Il verrouilla la voiture et alla sonner à la porte. Reculant d’un pas, il leva les yeux vers la fenêtre. La lumière s’éteignit. Il sonna encore.
« J’arrive », dit une voix quelque part à l’intérieur.
Il entendit des pas dans l’escalier, le claquement de talons qui se rapprochaient sur un sol carrelé.
La porte fut ouverte par une femme qui portait un petit sac de voyage. Elle le dévisagea un instant. Son regard glissa vers la voiture de Lennon garée dans la rue, puis revint se poser sur lui.
« Taxi ? demanda-t-elle.
— Non, répondit Lennon. Police. »
La femme resta bouche bée, les yeux écarquillés. Aussitôt son visage se durcit.
Il lui montra sa carte. Elle n’y jeta pas même un coup d’œil.
« Désolée, dit-elle. Comprends pas anglais.
— Rasa Kairyté ? » demanda Lennon.
Elle secoua la tête. « Pas anglais.
— Pouvons-nous parler à l’intérieur ?
— Non, répondit-elle.
— Alors, ici. »
Elle recula, essaya de fermer la porte, mais Lennon retint le battant.
« Tomas Strazdas, dit-il. Sam Mawhinney, Mark Mawhinney, Darius Banys. »
Elle eut soudain les yeux pleins de larmes. « Pas anglais, répéta-t-elle, la voix brisée.
— Vous pourriez être la prochaine, dit Lennon.
— Non, se défendit-elle. Pas moi. Je n’ai rien fait.
— Je peux vous aider, dit Lennon. Parlez-moi, et je vous mettrai en sécurité. »
Elle rit. « Sécurité ? Avec police ? C’est police d’Arturas.
— Arturas Strazdas ? »
Une voiture approchait, ses pneus chassant la neige grise et détrempée. Le conducteur donna un coup de klaxon.
« Je pars maintenant », dit-elle. Elle s’avança sur le seuil, ferma la porte derrière elle.
« Que voulez-vous dire, la police d’Arturas ? demanda Lennon alors qu’elle s’éloignait déjà.

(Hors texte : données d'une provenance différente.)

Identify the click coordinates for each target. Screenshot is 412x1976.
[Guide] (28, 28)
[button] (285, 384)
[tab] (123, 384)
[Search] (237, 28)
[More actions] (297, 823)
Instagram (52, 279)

— Je pars », répéta-t-elle. La neige déposait de légers flocons sur ses cheveux.
Le chauffeur de taxi descendit de voiture et ouvrit le coffre. Il chargea le sac de Rasa, plissant les yeux pour surveiller Lennon qui talonnait sa cliente.
« Où ? demanda Lennon.
— Loin d’ici », répondit-elle.
Le chauffeur interrogea Rasa : « Y a un problème, ma petite dame ?

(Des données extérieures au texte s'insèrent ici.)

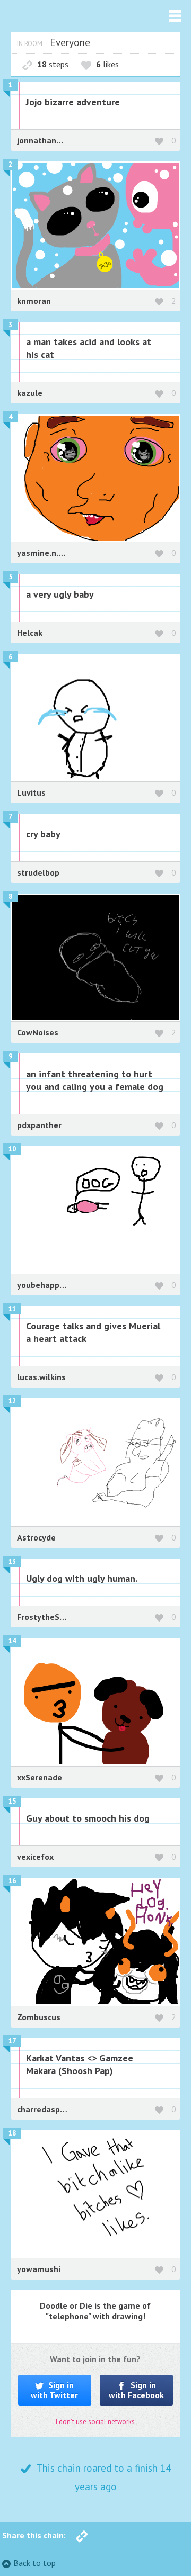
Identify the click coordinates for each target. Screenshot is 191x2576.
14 (12, 1640)
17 (12, 2041)
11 (12, 1308)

— Non », dit-elle en ouvrant la portière et en s’asseyant à l’arrière.
Lennon saisit la portière par la poignée pour empêcher Rasa de la refermer.
Le chauffeur tenta de s’interposer. « Hé là, vous pouvez pas…
— Foutez-moi la paix », dit Lennon en le repoussant. Il lui montra sa carte de police, puis s’adressa à Rasa : « Arturas a quelqu’un dans la police ? Qui ?
— Vous arrêtez moi, maintenant ? demanda-t-elle.
— Non, répondit Lennon.
— Alors, je pars », dit-elle.
Elle tira avec force pour que Lennon lâche prise, ferma la portière, et détourna les yeux.
Le chauffeur se dépêcha de s’installer au volant et passa la première vitesse. Les roues patinèrent avant de s’engager en traction.
Lennon poussa un juron. Son téléphone sonna pendant qu’il regagnait l’Audi.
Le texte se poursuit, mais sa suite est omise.